The Academic Minute from 12.12 – 12.16
Monday, December 12th
Scott Landes – Syracuse University
The COVID-19 Burden Has Been Greater Among People With Intellectual and Developmental Disability
Scott Landes is an associate professor of sociology and O’Hanley Faculty Scholar at Syracuse University. Informed by his interest in medical sociology, aging and the life course, and disability theory, the majority of his research focuses on health and mortality trends across the life course for those with intellectual and developmental disability, and for veterans. Together with Dr. Margaret Turk from Upstate Medical University, he had spent the past 2 years focused on COVID-19 outcomes among people with intellectual and developmental disability.
Tuesday, December 13th
Chris Impey – University of Arizona
Super-Earths and the Search for Life Beyond Earth
Chris Impey is a University Distinguished Professor of Astronomy at the University of Arizona. He has over 230 refereed publications on observational cosmology, galaxies, and quasars, and his research has been supported by $20 million in NASA and NSF grants. He has won eleven teaching awards and has taught three online classes with over 350,000 enrolled and 6 million minutes of video lectures watched. Chris Impey is a past Vice President of the American Astronomical Society, and he has won its career Education Prize. He’s also been NSF Distinguished Teaching Scholar, Carnegie Council’s Arizona Professor of the Year, and a Howard Hughes Medical Institute Professor. He has written 90 popular articles on cosmology, astrobiology and education, two textbooks, a novel called Shadow World, and nine popular science books: The Living Cosmos, How It Ends, Talking About Life, How It Began, Dreams of Other Worlds, Humble Before the Void, Beyond: The Future of Space Travel, Einstein’s Monsters: The Life and Times of Black Holes, and an upcoming book on exoplanets, Worlds Without End.
Wednesday, December 14th
Alex Moran – University of Oxford
In Praise of Mischief
Dr Alex Moran is a Leverhulme Early Career Fellow in Philosophy at the University of Oxford, who will shortly be taking up a post as an IRC post-doctoral researcher at Trinity College Dublin. His primary research interests are metaphysics, the philosophy of mind, and meta-ethics. When not writing philosophy, he also produces essays, poetry, and both longer and shorter fiction.
Thursday, December 15th
Maurice Huguenin – University of New South Wales
Southern Ocean Takes on the Heat of Climate Change
Maurice Huguenin is a doctoral candidate at the Climate Change Research Centre at the University of New South Wales. He holds a Master’s degree in Atmospheric and Climate Science and a Bachelor’s degree in Earth Sciences from the Swiss Federal Institute of Technology in Zurich (ETH Zurich). In between his Master’s and the start of his PhD, he worked at MeteoSwiss and investigated changes in the atmospheric circulation over Central Europe. In his doctoral research, he uses supercomputer models and observations to investigate the drivers of recent ocean warming from the local to the global and from the annual to the multidecadal scale.
Friday, December 16th
Tuan Nguyen – Kansas State University
Understanding the Issue of Teacher Vacancy
Tuan D. Nguyen is an assistant professor of education at Kansas State University. His main research interests teacher labor markets, education policy, and school improvement. He applies rigorous quantitative methods to examine the effects and unintended consequences of education policies, the barriers to persistence, and the effectiveness of policies designed to combat attrition, particularly for an equitable society.

++++++

APPLY WHAT YOU READ:
#1 Answer from the Academic Minute listing:
(a) What is the title of the novel Chris Impey wrote?
(b) Where did Maurice Huguenin work between his Master's and the start of his PhD?
(c) What are Alex Moran's primary research interests?
#2 Duplicate the Academic Minute listing word for word, from "Friday, December 16th" to "an equitable society.".

[Excerpts from a dataset]

++++++

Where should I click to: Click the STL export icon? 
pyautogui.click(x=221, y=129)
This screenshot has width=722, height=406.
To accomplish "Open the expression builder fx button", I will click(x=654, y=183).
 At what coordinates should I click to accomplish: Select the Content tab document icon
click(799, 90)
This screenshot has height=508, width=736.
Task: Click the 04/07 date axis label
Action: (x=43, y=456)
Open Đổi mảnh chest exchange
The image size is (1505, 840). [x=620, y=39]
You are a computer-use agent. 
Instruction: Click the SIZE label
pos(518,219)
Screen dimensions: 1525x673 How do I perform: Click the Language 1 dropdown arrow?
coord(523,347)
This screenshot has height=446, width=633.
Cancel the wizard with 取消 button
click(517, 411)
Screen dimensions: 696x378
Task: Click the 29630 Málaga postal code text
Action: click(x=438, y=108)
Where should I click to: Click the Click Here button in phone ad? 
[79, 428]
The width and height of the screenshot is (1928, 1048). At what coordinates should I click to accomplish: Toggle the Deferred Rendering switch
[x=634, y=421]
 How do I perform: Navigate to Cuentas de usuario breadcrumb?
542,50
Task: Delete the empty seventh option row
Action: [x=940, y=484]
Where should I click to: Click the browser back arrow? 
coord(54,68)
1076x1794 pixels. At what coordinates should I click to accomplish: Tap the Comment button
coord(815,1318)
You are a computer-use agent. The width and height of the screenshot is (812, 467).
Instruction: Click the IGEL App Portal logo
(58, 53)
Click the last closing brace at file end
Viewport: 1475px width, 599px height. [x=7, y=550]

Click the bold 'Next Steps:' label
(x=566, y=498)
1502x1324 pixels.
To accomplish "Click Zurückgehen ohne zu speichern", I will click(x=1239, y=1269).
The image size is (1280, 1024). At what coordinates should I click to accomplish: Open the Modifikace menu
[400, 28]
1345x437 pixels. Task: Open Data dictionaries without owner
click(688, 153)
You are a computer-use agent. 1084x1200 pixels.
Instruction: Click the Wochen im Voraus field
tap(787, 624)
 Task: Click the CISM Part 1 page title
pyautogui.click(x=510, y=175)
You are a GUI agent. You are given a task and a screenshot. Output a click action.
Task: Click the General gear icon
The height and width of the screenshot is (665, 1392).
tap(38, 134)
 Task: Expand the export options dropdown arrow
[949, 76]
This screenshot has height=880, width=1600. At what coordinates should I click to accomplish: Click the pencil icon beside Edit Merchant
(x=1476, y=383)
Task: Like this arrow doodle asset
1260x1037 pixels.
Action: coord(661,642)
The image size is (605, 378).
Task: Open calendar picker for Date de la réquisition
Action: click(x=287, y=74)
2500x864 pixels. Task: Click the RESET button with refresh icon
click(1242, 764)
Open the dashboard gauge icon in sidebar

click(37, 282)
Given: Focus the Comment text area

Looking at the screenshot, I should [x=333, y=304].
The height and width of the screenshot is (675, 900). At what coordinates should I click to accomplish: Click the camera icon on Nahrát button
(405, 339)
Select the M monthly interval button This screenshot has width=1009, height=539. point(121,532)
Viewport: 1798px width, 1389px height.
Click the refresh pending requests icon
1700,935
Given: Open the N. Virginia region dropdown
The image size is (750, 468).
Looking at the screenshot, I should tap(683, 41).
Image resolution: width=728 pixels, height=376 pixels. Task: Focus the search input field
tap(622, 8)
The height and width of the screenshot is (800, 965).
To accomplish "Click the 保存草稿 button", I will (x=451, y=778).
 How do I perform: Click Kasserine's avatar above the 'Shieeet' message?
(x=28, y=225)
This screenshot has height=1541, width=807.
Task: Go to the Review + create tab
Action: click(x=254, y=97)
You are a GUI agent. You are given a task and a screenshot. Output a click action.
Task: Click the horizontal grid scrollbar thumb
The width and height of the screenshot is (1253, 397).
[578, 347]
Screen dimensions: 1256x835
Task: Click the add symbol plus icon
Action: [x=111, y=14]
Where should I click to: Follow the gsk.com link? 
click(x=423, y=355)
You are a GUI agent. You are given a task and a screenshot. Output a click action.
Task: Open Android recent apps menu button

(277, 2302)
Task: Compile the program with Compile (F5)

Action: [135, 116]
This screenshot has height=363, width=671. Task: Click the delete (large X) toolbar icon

++++++

RESULTS FOR THE EXERCISE:
#1
(a) Shadow World
(b) MeteoSwiss
(c) Metaphysics, the philosophy of mind, and meta-ethics

#2
Friday, December 16th
Tuan Nguyen – Kansas State University
Understanding the Issue of Teacher Vacancy
Tuan D. Nguyen is an assistant professor of education at Kansas State University. His main research interests teacher labor markets, education policy, and school improvement. He applies rigorous quantitative methods to examine the effects and unintended consequences of education policies, the barriers to persistence, and the effectiveness of policies designed to combat attrition, particularly for an equitable society.